I tried to create a rust library that is callable by a c program, so far i managed to create a dynamic library and call it (library created using rustc --crate-type=cdylib src/lib.rs -o libCustomlib.so
, linked using gcc main.o -lCustomlib
).
When i now take the same code but compile it as a static library (rustc --crate-type=staticlib src/lib.rs -o libCustomlib.a
) gcc throws errors when linking (using gcc main.o -L. -l:libCustomlib.a
)
the errors are all undefined references to various functions
first few lines:
/usr/bin/ld: ./libCustomlib.a(std-b1b61f01951b016b.std.5rqysbiy-cgu.2.rcgu.o): in function `std::sys::unix::mutex::Mutex::init':
/usr/src/rustc-1.43.0//src/libstd/sys/unix/mutex.rs:46: undefined reference to `pthread_mutexattr_init'
/usr/bin/ld: /usr/src/rustc-1.43.0//src/libstd/sys/unix/mutex.rs:48: undefined reference to `pthread_mutexattr_settype'
/usr/bin/ld: /usr/src/rustc-1.43.0//src/libstd/sys/unix/mutex.rs:52: undefined reference to `pthread_mutexattr_destroy'
full error is over 100 lines long but the lines are all of this form
the lib.rs currently only has one test helloWorld function:
#[no_mangle]
pub extern "C" fn fn_test() {
println!("Hello, world!");
}
with the header file included in the caller part being:
extern void fn_test();
The question is, is my error at creating the static library or at linking it? Or lies the problem somewhere else and it should not work with static libraries? Should i just use the dynamic approach (which i would like to avoid since static ones feel more like using multiple languages in one exe since you don't have to distribute the library)?

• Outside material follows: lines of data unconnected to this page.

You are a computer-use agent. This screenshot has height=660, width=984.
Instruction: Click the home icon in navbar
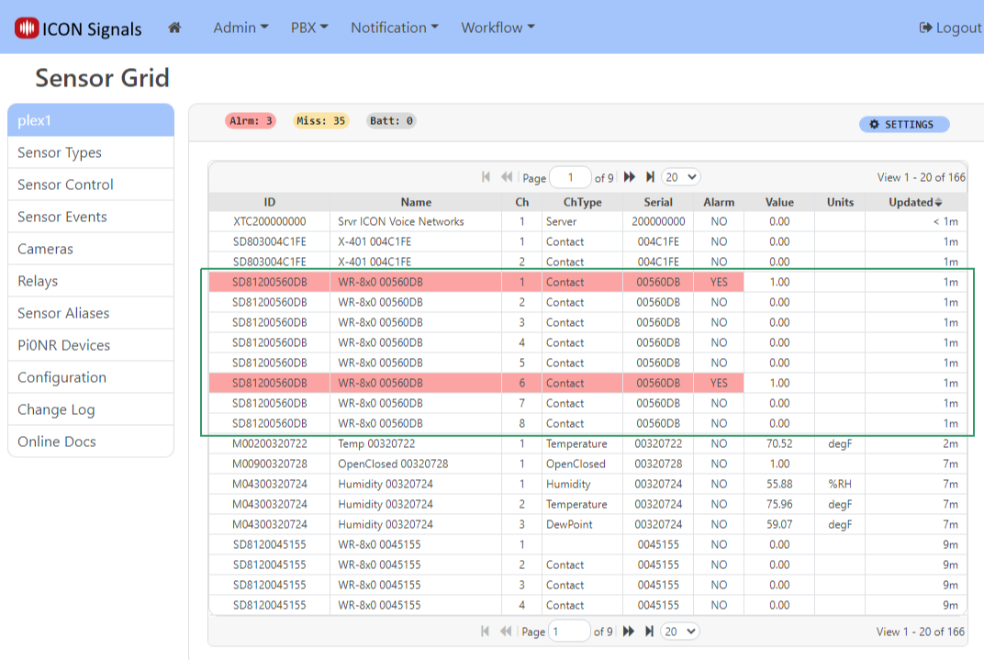click(174, 28)
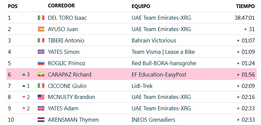Open team Bahrain Victorious
Image resolution: width=261 pixels, height=125 pixels.
click(x=154, y=40)
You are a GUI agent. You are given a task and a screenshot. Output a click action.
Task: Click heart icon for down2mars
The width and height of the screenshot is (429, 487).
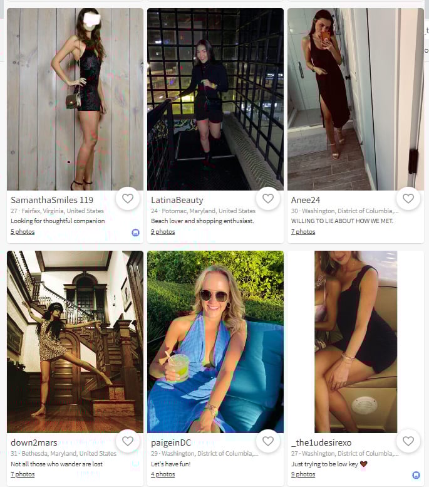click(128, 441)
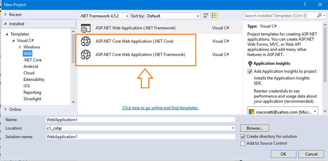The width and height of the screenshot is (328, 161).
Task: Enable Add to Source Control
Action: [243, 143]
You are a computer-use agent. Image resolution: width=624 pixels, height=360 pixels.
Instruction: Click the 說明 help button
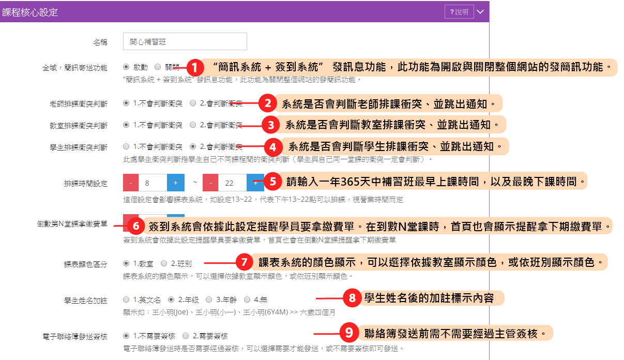459,12
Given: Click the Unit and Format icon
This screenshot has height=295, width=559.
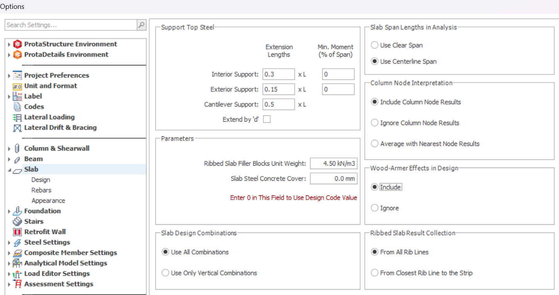Looking at the screenshot, I should coord(17,86).
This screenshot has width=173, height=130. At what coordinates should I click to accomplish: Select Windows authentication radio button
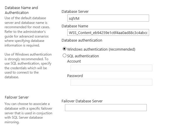[64, 49]
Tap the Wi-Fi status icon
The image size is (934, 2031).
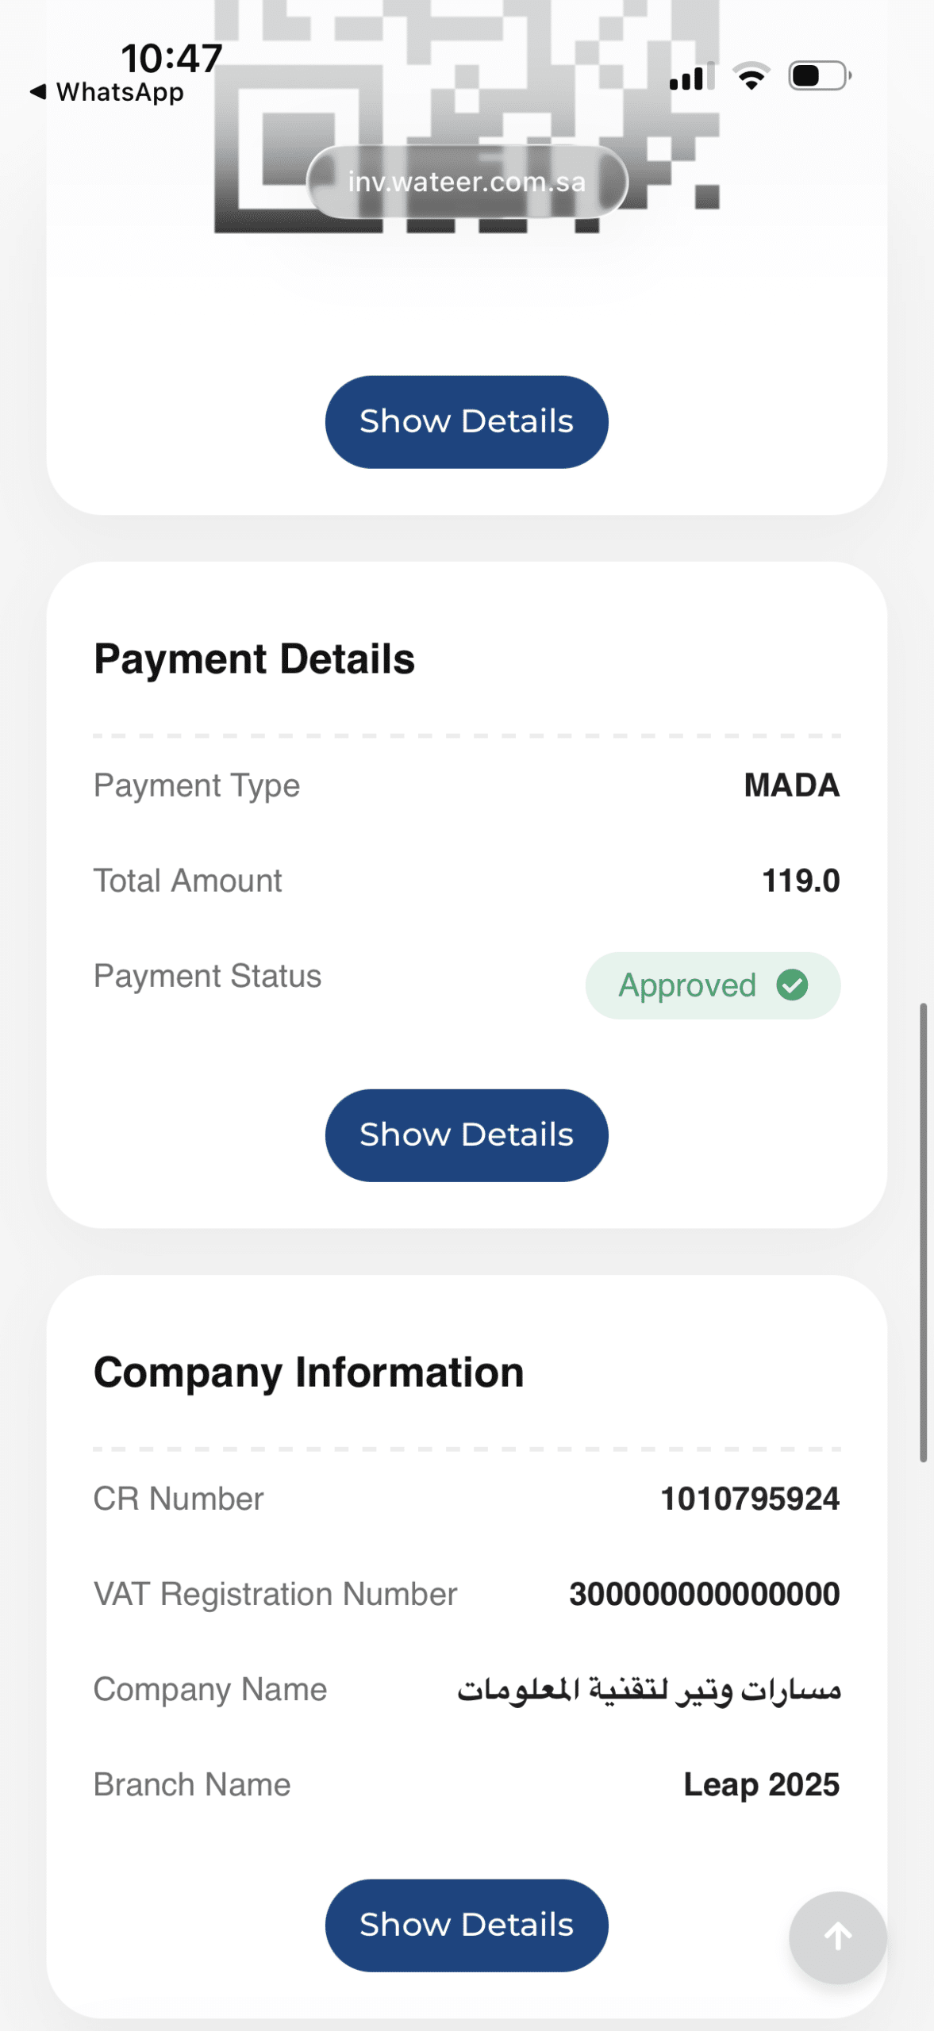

(disclaimer: for everyone asking why i would do something like that without a good reason: it's a fun project, the entire program should be as overcomplicated as possible and that's the reason why i want to use different languages)
Rust has supported producing statically linked binaries since RFC #1721 which proposed the target-feature=+crt-static flag to statically link the platform C library into the final binary.
Static libraries are either merged with other static libraries and object files during building/linking to form a single executable or loaded at run-time into the address space of their corresponding executable at a static memory offset determined at compile-time/link-time.
To be extra clear about this, Rust does support dynamic linking; it's just limited to interfacing via the stable C ABI.
On Linux, std
dynamically links to pthreads and libdl. You need to link these in as well to create the executable:
gcc main.o libCustomlib.a -lpthread -ldl
The result is a binary that links dynamically to a handful of fundamental libraries, but statically to Customlib.
If you want a purely statically linked binary, you will probably need to use no_std
and enable only the specific features of core
that do not depend on dynamically linked system libraries. (Certain libraries cannot be statically linked on Linux; read Statically linking system libraries, libc, pthreads, to aid in debugging) Just for a toy program like hello, world
you may get away with simply passing -static
to gcc, but for anything robust it's better to dynamically link these fundamental libraries.